DOCUMENT EXTRACT =>
★ ★ ★

Why it matters: This is the first big crisis between the U.S. and Iran since signing a memorandum of understanding to end the war earlier this week.


  • It takes place as President Trump's envoys are already in Switzerland ahead of a potential first round of nuclear negotiations planned for Sunday.
  • The Iranian delegation headed by speaker of parliament Mohammad Bagher Ghalibaf and foreign minister Abbas Araghchi is expected to arrive in Switzerland on Saturday.

State of play: A senior U.S. defense official said the U.S. military is still not seeing any Iranian military movements on the ground that reflect a potential "closing" of the strait.

  • "Safe passage through the international waterway remained intact today as 55 merchant ships transited, moving large amounts of cargo and more than 17 million barrels of oil to global markets," U.S. CENTCOM said Saturday.
  • Prior to the war, about 130 ships transited the strait each day, per the Congressional Research Service.

What they're saying: Shortly before Araghchi announced he is traveling to Switzerland, the Khatam al-Anbiya central headquarters of the Iranian armed forces announced it was closing the Strait of Hormuz.

★ ★ ★

ENTRIES PROVIDED =>
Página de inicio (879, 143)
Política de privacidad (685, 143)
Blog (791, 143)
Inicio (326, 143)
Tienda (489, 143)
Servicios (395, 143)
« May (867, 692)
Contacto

★ ★ ★

TASK INSTRUCTIONS =>
1) List every person named in the Strait of Hormuz excerpt.
2) According to the Strait of Hormuz excerpt, how many ships transited the strait each day before the war?
3) Reproduce everything in the Strait of Hormuz excerpt from "Why it matters: This" down to "planned for Sunday.".
The items are separate material from the Strait of Hormuz excerpt.

RESPONSES =>
1) President Trump, Mohammad Bagher Ghalibaf, Abbas Araghchi

2) About 130 ships, per the Congressional Research Service.

3)
Why it matters: This is the first big crisis between the U.S. and Iran since signing a memorandum of understanding to end the war earlier this week.


  • It takes place as President Trump's envoys are already in Switzerland ahead of a potential first round of nuclear negotiations planned for Sunday.